Jean-pierre Ferland, Pivot, Claude Jasmin
Coup sur coup, deux figures familières nous quittent : l’une est québécoise et l’autre est française.
La première s’appelle Jean-pierre Ferland. L’autre se nomme Bernard Pivot. La télévision nous a rendu ces deux visages si familiers que l’annonce de leur mort nous a coupé le souffle et nous a donné un coup au coeur comme s’il s’était agi d’un frère ou d’un ami intime.
Pendant que l’image de l’un et de l’autre tourne en boucle dans nos têtes, Le petit roi, Une chance qu’on s’a et tant d’autres vers d’oreille ne cessent de nous revenir en mémoire.
Comme on se remémore avec bonheur tant d’attitudes bonhommes et d’oeillades finaudes de l’animateur d’apostrophes discutant avec des auteurs plus grands que nature.
Ces morts prévisibles qu’on ne voulait pas voir nous renvoient momentanément à une époque bénie de la télévision qui n’existe plus, mais qu’on souhaiterait voir revivre. Cette époque où nous étions des dizaines et des centaines de milliers à regarder en même temps une même émission au canal 2 ou au canal 10. Ces moments rassurants que certains chroniqueurs appellent encore « des grandes messes ».
Si on excepte la soirée de la veille du jour de l’an à Radio-canada — il s’agit bien là d’une « exception culturelle » québécoise —, il n’y a plus de ces grandes messes. Il n’y en aura plus jamais. Notre monde de la communication n’a plus rien à voir avec celui d’hier, et celui d’aujourd’hui aura une vie bien éphémère, l’intelligence artificielle façonnant déjà celui de demain.
LES « MAUDITS FRANÇAIS »
Comment expliquer que Bernard Pivot ait pris tant de place au Québec, qu’il ait été adulé à ce point et qu’il ait, comme en France, incité tant de Québécois à la lecture ?
────────────────────────────────────────
- _OBJECTIF VISÉ_
Prolongez le texte sur Ferland et Pivot en enchaînant directement après sa dernière phrase. Le matériel n’a aucun rapport avec le texte sur Ferland et Pivot.

- _INFORMATIONS PRÉSENTÉES_
────────────────────────────────────────
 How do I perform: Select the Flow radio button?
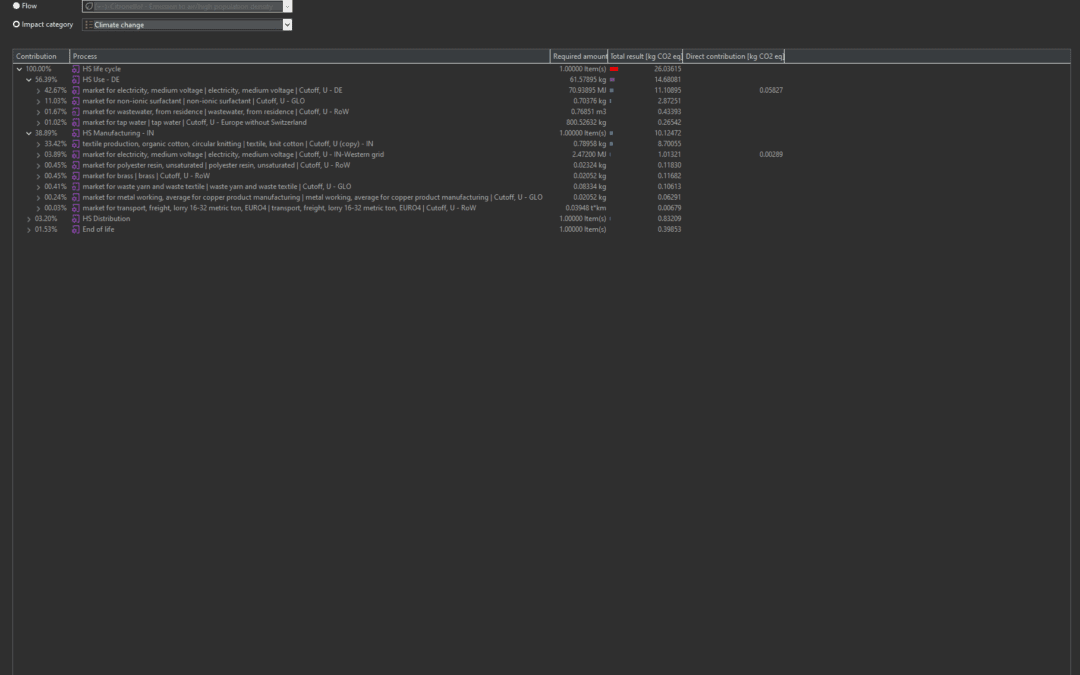16,6
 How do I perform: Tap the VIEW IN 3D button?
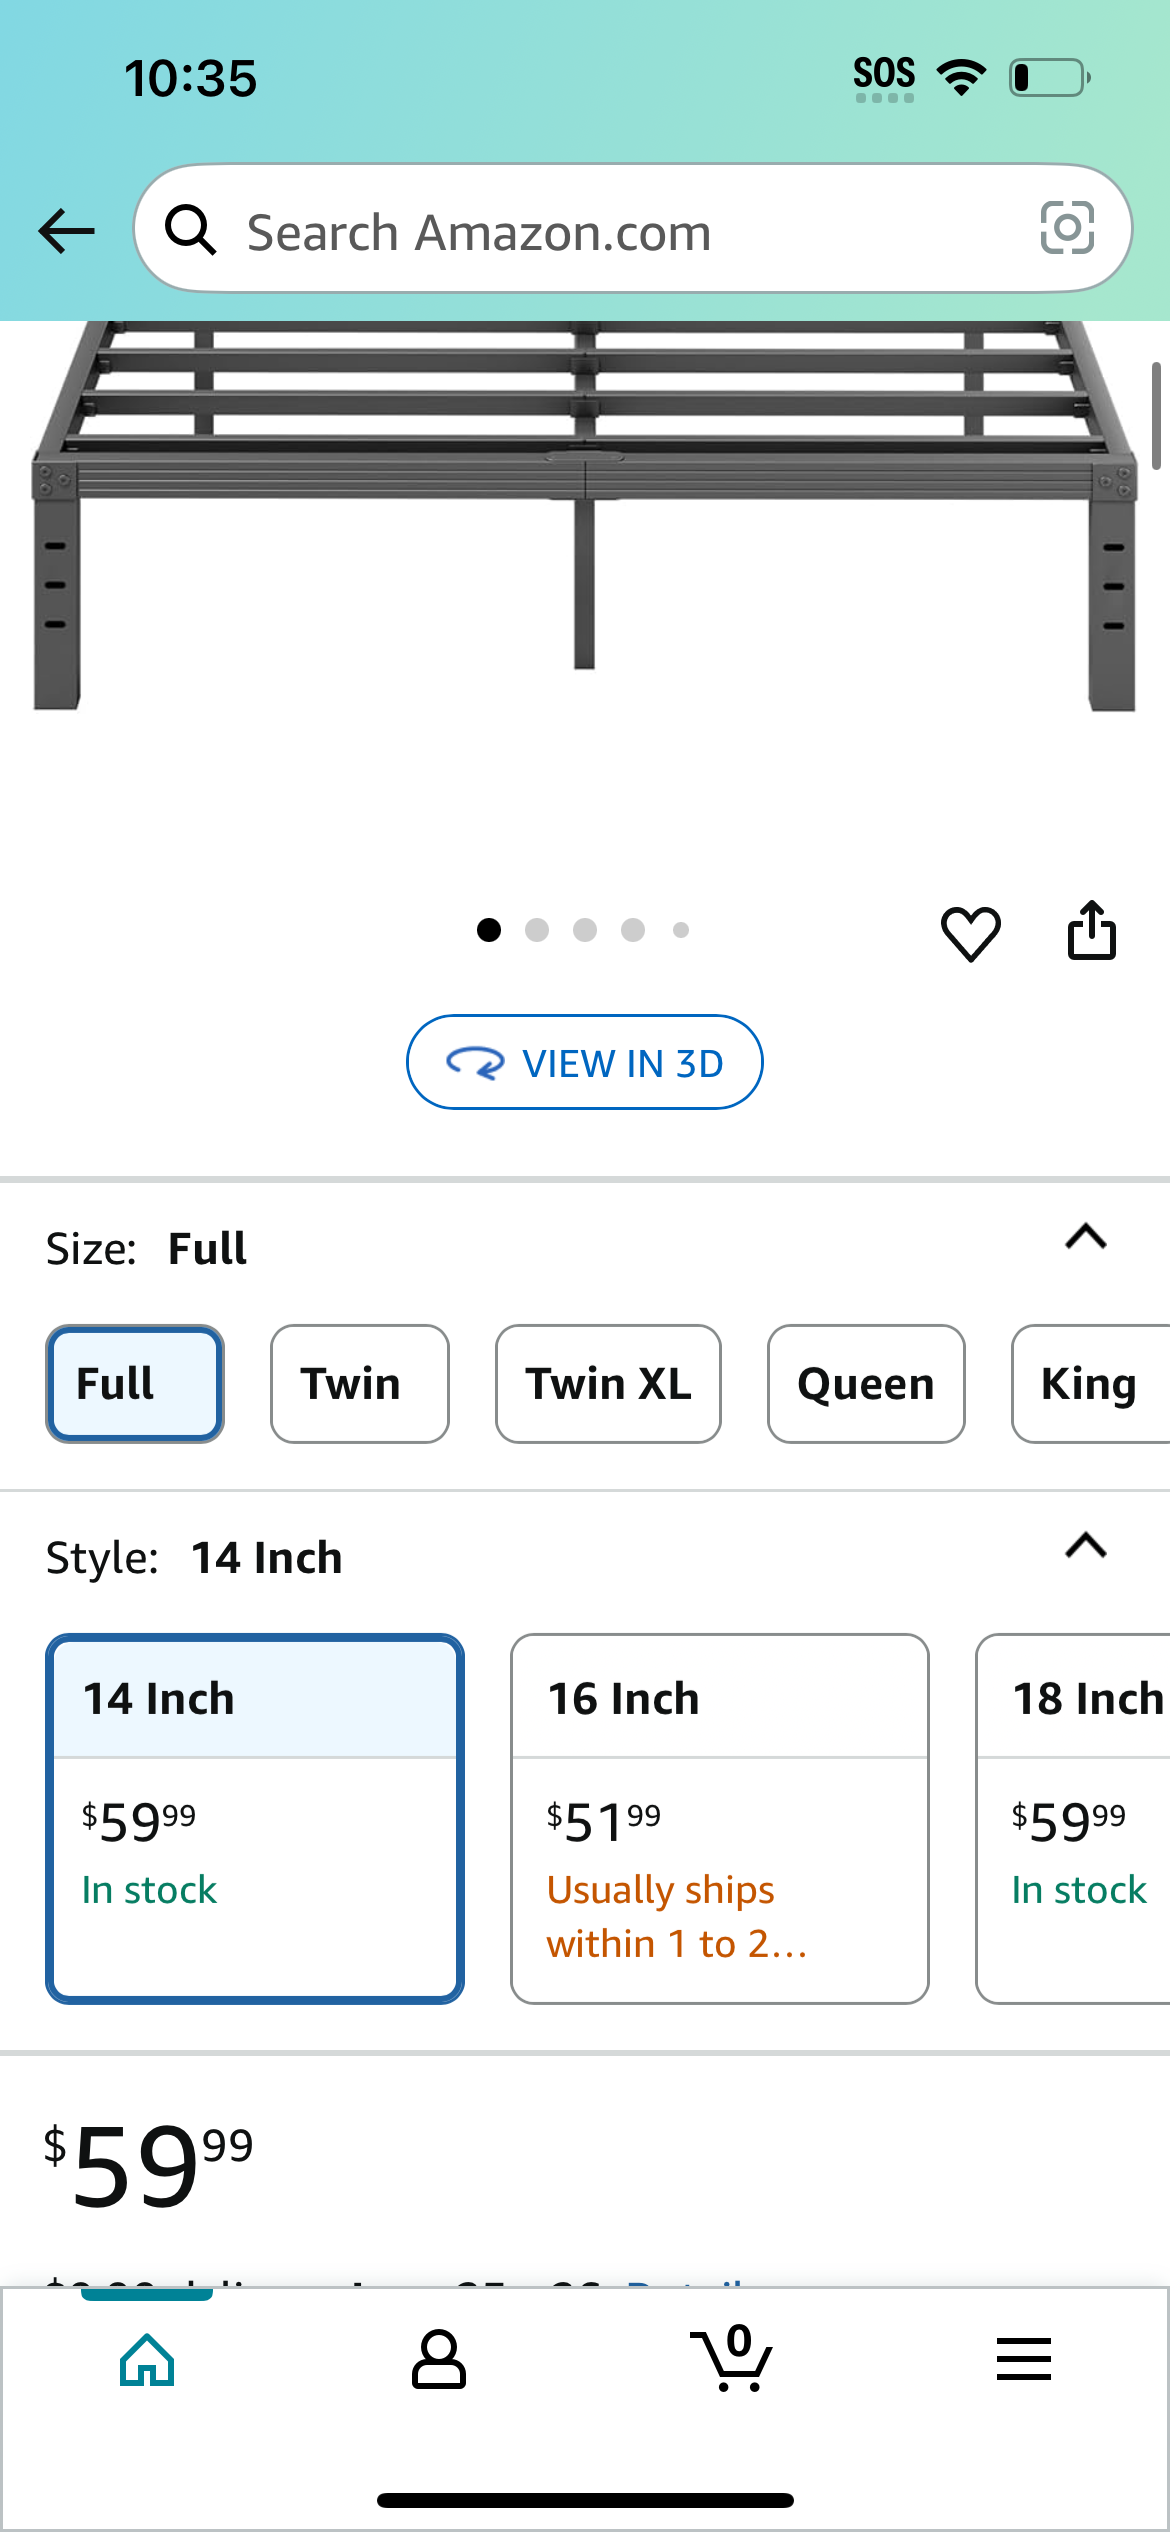coord(585,1062)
────────────────────────────────────────
- _PRODUCTION ATTENDUE_
Pourtant, durant des décennies, le Québec ne fut pas très accueillant pour les Français. Les premiers qui réussirent à s’insérer dans notre radio et notre télévision furent traités de « maudits Français ». Cette étiquette malveillante n’a jamais effleuré l’esprit des Québécois qui regardaient religieusement Bernard Pivot dans Apostrophes.
C’est à TVFQ, ancêtre de TV5, que fut diffusée cette émission culte à compter de novembre 1979. Jusqu’à deux millions de personnes la suivaient en France où elle existait depuis janvier 1975. Le Québec adopta naturellement Bernard Pivot comme un des siens. Il nous le rendit bien, invitant nos auteurs les uns après les autres à Apostrophes.
UN ÉMULE QUÉBÉCOIS ?
L’homme était sincère et sans prétention. Sous des airs bonhommes et malicieux se profilait une immense sympathie pour ses invités. Ses lunettes dans une main, un livre dans l’autre, il les relançait pour faire avancer la conversation ou pour la détourner si le propos devenait complaisant ou ennuyeux. Il le faisait toujours avec humour et avec gentillesse.
Au tout début de TQS, dans une émission intitulée Claude, Albert et les autres, copiée directement sur Apostrophes, le regretté Claude Jasmin, un communicateur comparable à Bernard Pivot, aurait pu être son émule au Québec si seulement on lui en avait donné le temps.